Misunderstand the strength of IP (no. 16 in our list of IP mistakes)
Millions of dollars are invested every year in protecting new ideas through intellectual property – for many however the strength of these intellectual property rights is still largely misunderstood.
Probably the most common mistake related to the strength of IP has not so much to do with the strength of the right itself but with the owner’s perception of what it means. An IPR will not give you the complete and utter power to stop copycats from appearing. While the fact that you can stop copycats is true in practice the picture is much more complex as it involves large investments in time and money and carries a lot of risks. The truth is, many of the IPRs currently out there will not stand a chance in litigation situations – be it because the opposite party has devoted more resources in background searches, the initial right was given in fault or the patent is poorly drafted (with claims that do not read on the business objective of the company, too narrow or too broad).
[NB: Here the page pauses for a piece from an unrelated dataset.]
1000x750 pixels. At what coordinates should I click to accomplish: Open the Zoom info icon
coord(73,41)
Another mistake commonly occurring is confusing IP strength with IP value – while strength is a factor that determines value it is not value itself (as this is subjective and results from a combination of factors like desired use, expected outcomes and other). This confusion often arises in investment/partnership negotiation situations in which, much like litigations, both parties are trying to undermine each other’s power in hopes of a better bargaining position. Again… strength alone does not equal value. Going into negotiations without knowing the saleable perspective of your IP and over estimating the importance it carries for the other party (or underestimating the other party’s preparation) can result badly.
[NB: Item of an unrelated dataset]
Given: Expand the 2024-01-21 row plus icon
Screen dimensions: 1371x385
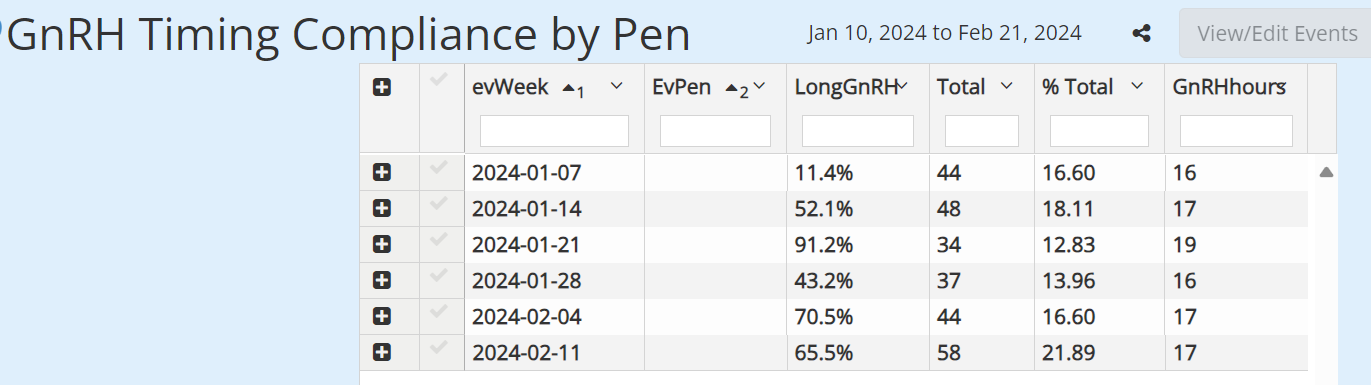Looking at the screenshot, I should pos(381,245).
So make sure your bullet vest is as strong as possible to be able to use and create value from your IP here’s what you can do:
- Undertake regular FTO analysis – determine where your freedom of operation might be jeopardized and assess the strength of the third party claims (remember that patents are issued on a constant basis so a FTO investigation conducted now might not yield the same results as the same search 18 months later)
- Think strategically about drafting claims – determine the structure of your IP claims to match your FTO analysis and business goals – present and future
- Don’t forget about securing sales – sales are one of the most important returns you can get on your patent investment. A solid customer base will work in favor of most negotiations and the revenue gained will help assert your rights.
- Choose your battles wisely always keeping in mind your strategic purpose, triggers and limits (…with enough resources any IP can be eventually broken)
- Regularly gather industry intelligence
(This is number 16 in our list of IP mistakes and how to avoid them.)